Cosa si richiede: Trascriva integralmente, senza alcuna modifica, il brano sul Covid nei bambini riportato di seguito.

Estratto del documento:
::::::::::

In sei casi su mille, dopo il Covid, i bambini possono sviluppare una complicanza importante, la malattia multi-infiammatoria sistemica. E sviluppare manifestazioni a distanza, che vanno sotto l’ombrello del Long Covid, in una percentuale intorno al 6-7% dei casi. Gli esperti, ad oggi, non sono in grado di individuare quali sono i bimbi, in salute, che rischiano di più una forma seria di Covid. Forse perché l’esito della malattia è il risultato di tanti fattori. «Noi non sappiamo preventivamente qual è il bambino che morirà o andrà incontro a forme gravi di Covid – sottolinea Alberto Villani, Ospedale Pediatrico Bambino Gesù di Roma nel corso del primo webinar multidisciplinare organizzato dall’ISS a cui ne seguiranno altri -. Oggi abbiamo 54 bambini ricoverati, 5 in rianimazione. Pochi giorni fa ne avevamo 90, 8 in rianimazione. È un virus con cui non si scherza, la vaccinazione deve essere fatta anche nei bambini. Nessuno può prevedere cosa accadrà il prossimo inverno, l’ideale è arrivarci tutti vaccinati».
L’impatto principale del Covid è respiratorio: lo è anche per il Long Covid? «La risposta è sì – aggiunge Luca Richeldi, Università Cattolica del Sacro Cuore di Roma -. La patogenesi è polmonare, il polmone è l’organo di entrata, uscita e a volte permanenza, del virus. La dispnea è un sintomo che resta quasi nella metà dei pazienti identificati al follow-up».

::::::::::

Record forniti:
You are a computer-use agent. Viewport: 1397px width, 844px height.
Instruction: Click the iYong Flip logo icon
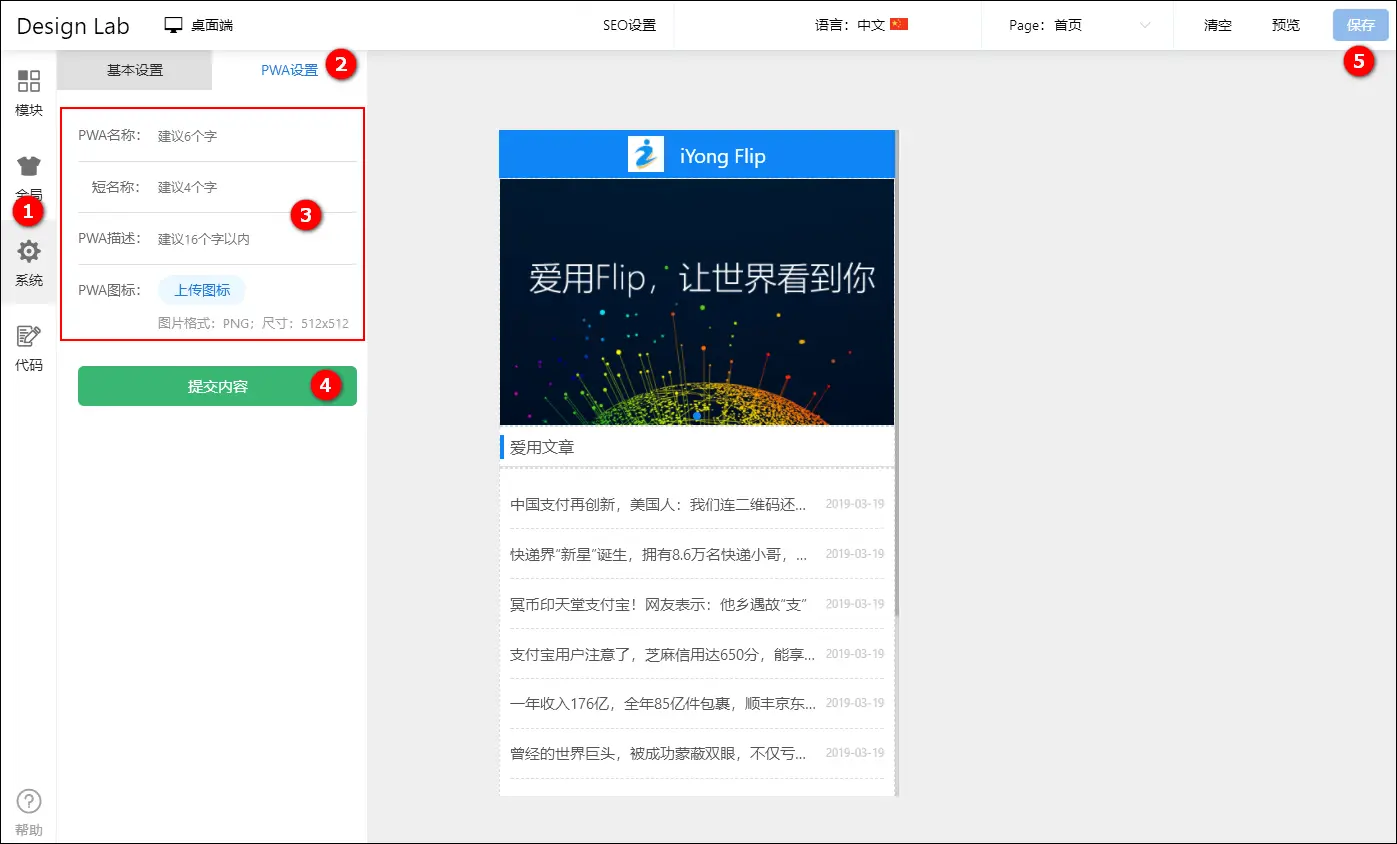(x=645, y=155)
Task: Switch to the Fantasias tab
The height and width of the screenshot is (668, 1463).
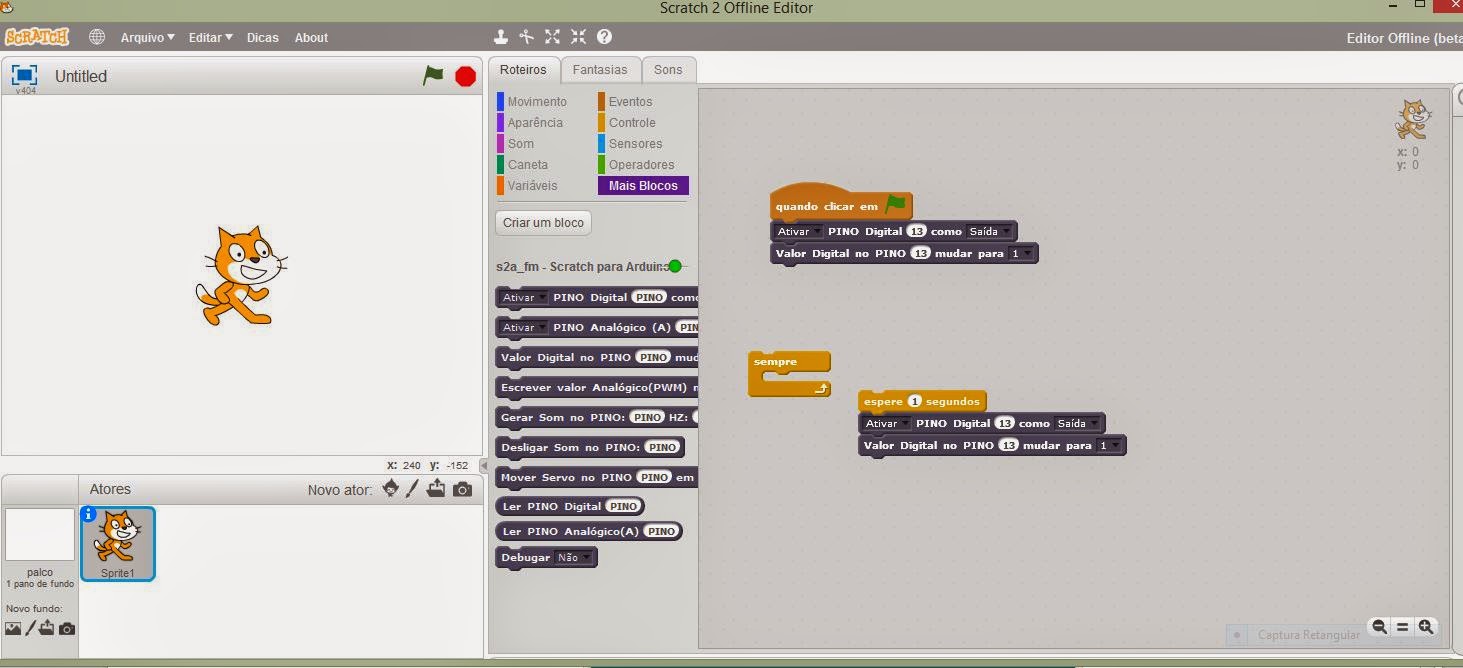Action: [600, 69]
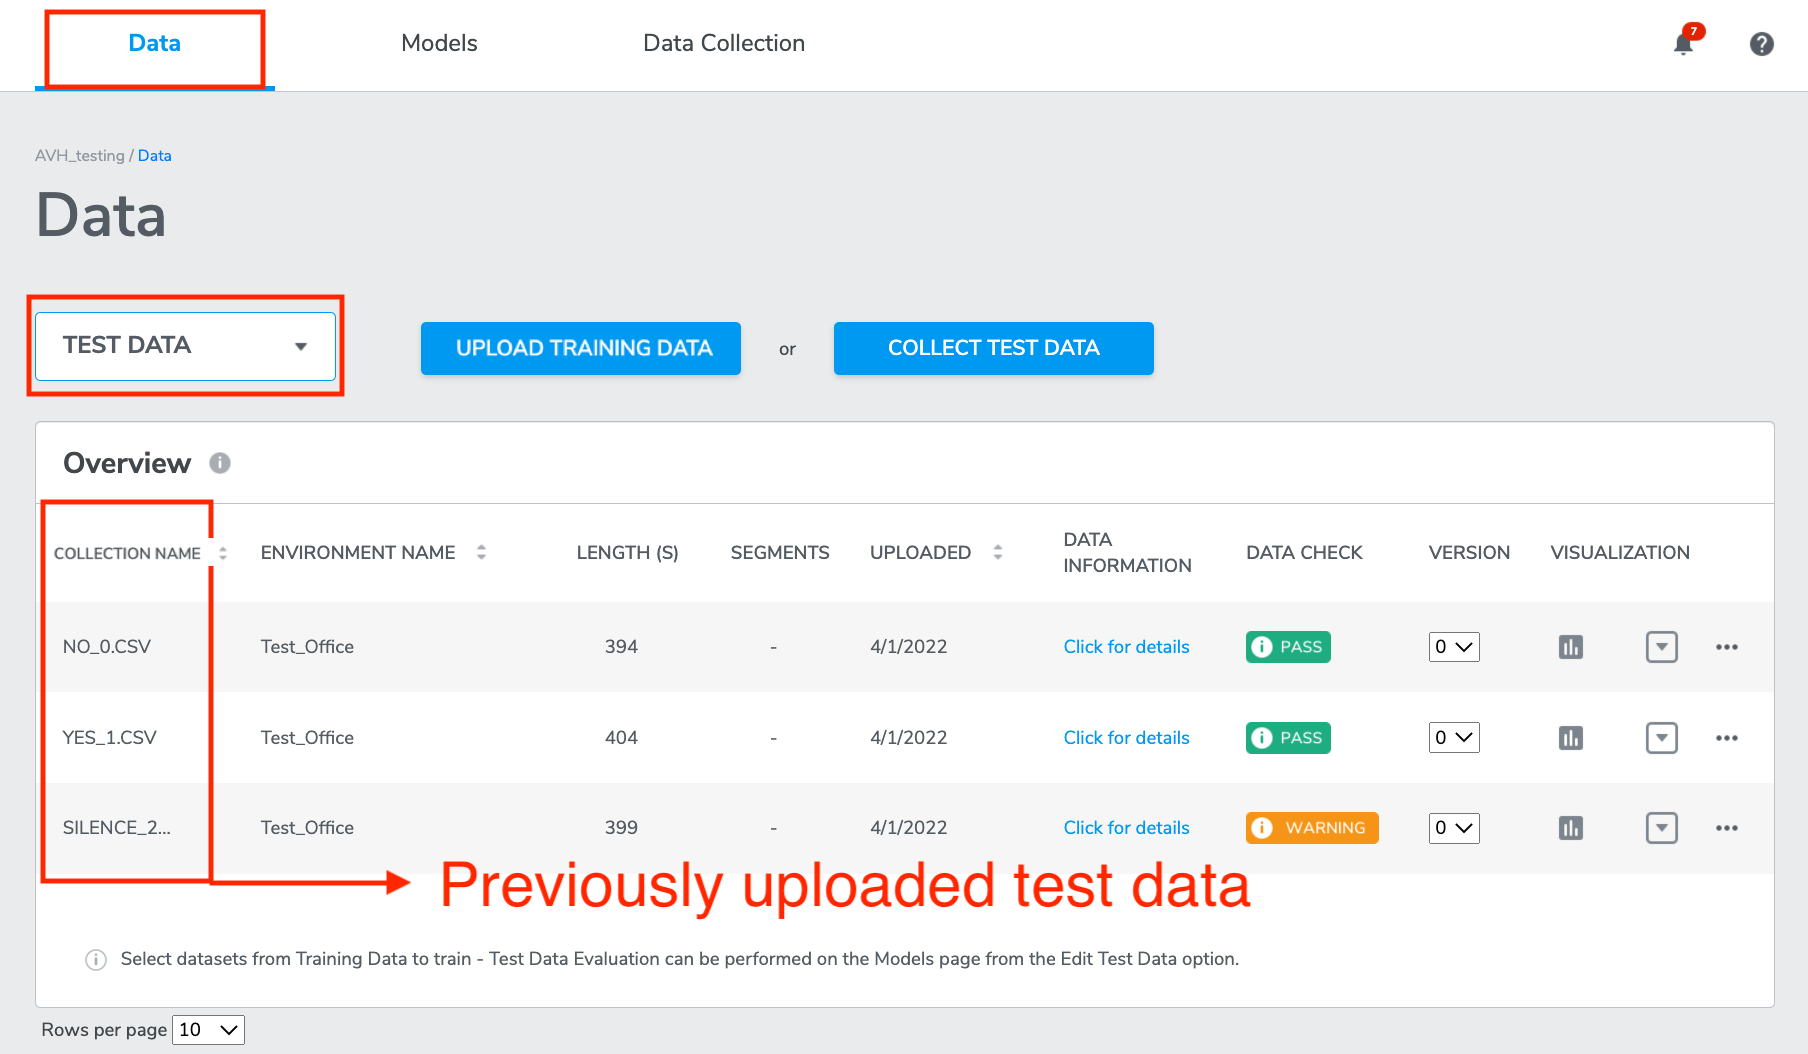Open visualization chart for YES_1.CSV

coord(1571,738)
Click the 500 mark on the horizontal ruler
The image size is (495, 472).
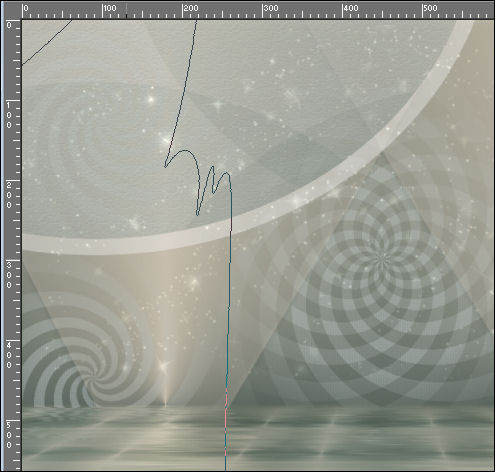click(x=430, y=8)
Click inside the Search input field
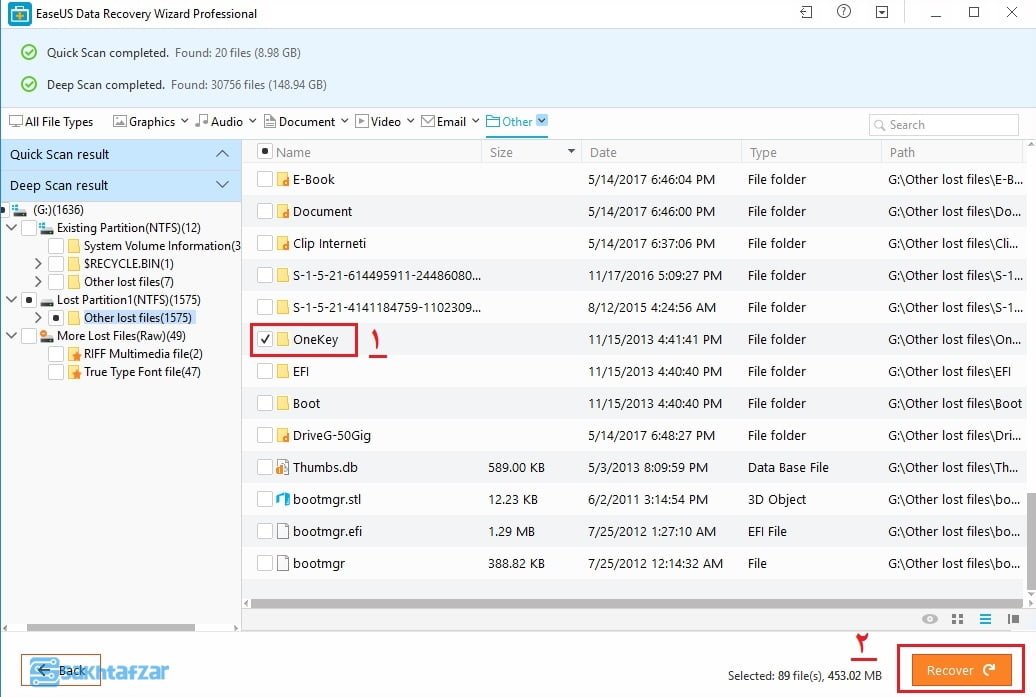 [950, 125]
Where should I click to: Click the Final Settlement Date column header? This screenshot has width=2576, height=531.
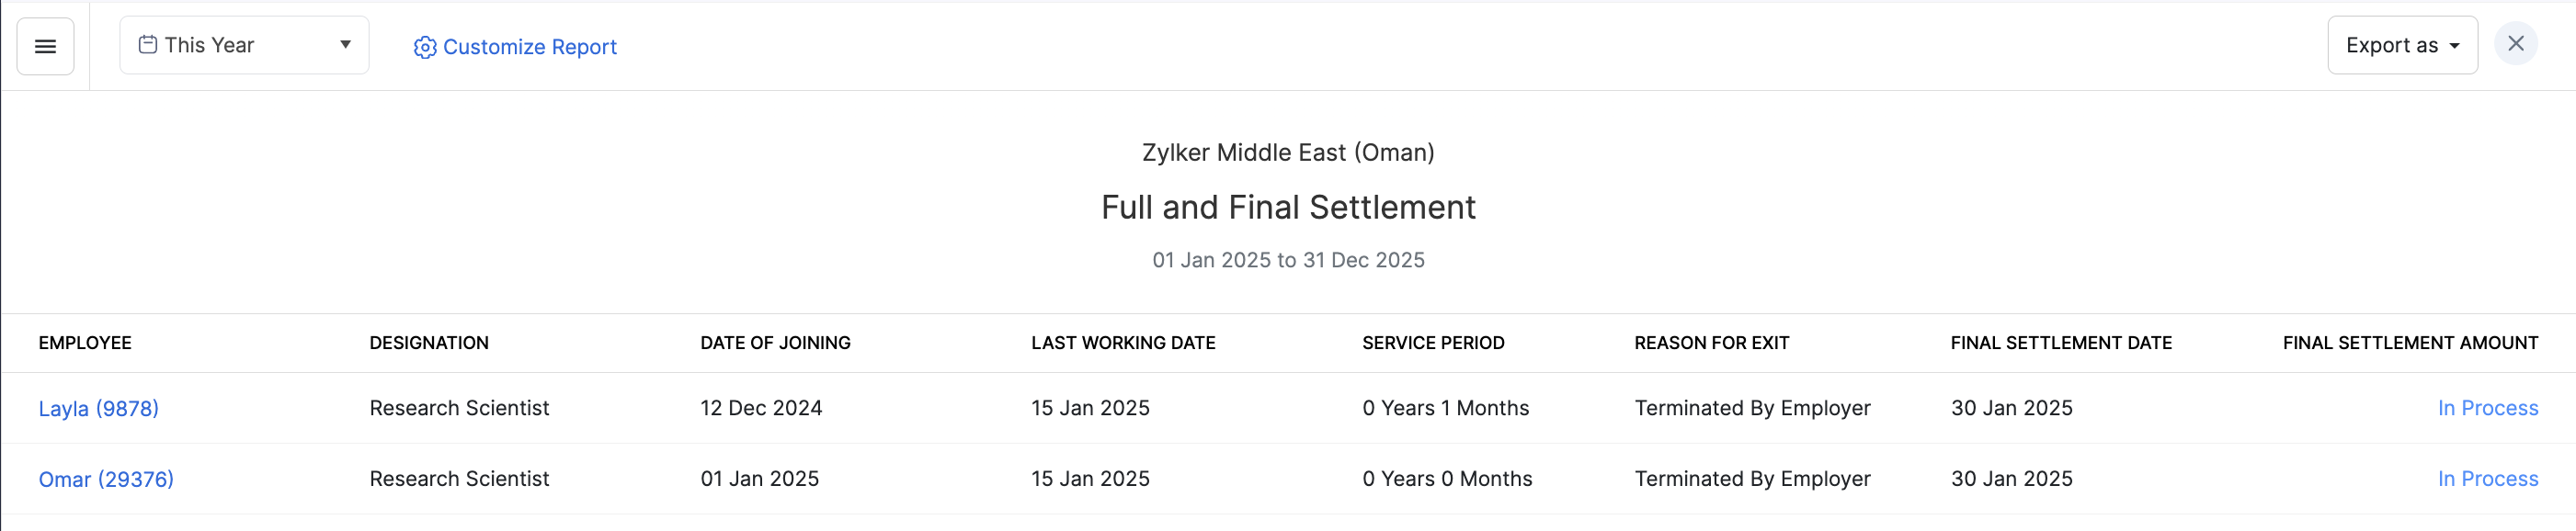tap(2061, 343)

::::::::::

Risposta all'esercizio:
In sei casi su mille, dopo il Covid, i bambini possono sviluppare una complicanza importante, la malattia multi-infiammatoria sistemica. E sviluppare manifestazioni a distanza, che vanno sotto l’ombrello del Long Covid, in una percentuale intorno al 6-7% dei casi. Gli esperti, ad oggi, non sono in grado di individuare quali sono i bimbi, in salute, che rischiano di più una forma seria di Covid. Forse perché l’esito della malattia è il risultato di tanti fattori. «Noi non sappiamo preventivamente qual è il bambino che morirà o andrà incontro a forme gravi di Covid – sottolinea Alberto Villani, Ospedale Pediatrico Bambino Gesù di Roma nel corso del primo webinar multidisciplinare organizzato dall’ISS a cui ne seguiranno altri -. Oggi abbiamo 54 bambini ricoverati, 5 in rianimazione. Pochi giorni fa ne avevamo 90, 8 in rianimazione. È un virus con cui non si scherza, la vaccinazione deve essere fatta anche nei bambini. Nessuno può prevedere cosa accadrà il prossimo inverno, l’ideale è arrivarci tutti vaccinati».
L’impatto principale del Covid è respiratorio: lo è anche per il Long Covid? «La risposta è sì – aggiunge Luca Richeldi, Università Cattolica del Sacro Cuore di Roma -. La patogenesi è polmonare, il polmone è l’organo di entrata, uscita e a volte permanenza, del virus. La dispnea è un sintomo che resta quasi nella metà dei pazienti identificati al follow-up».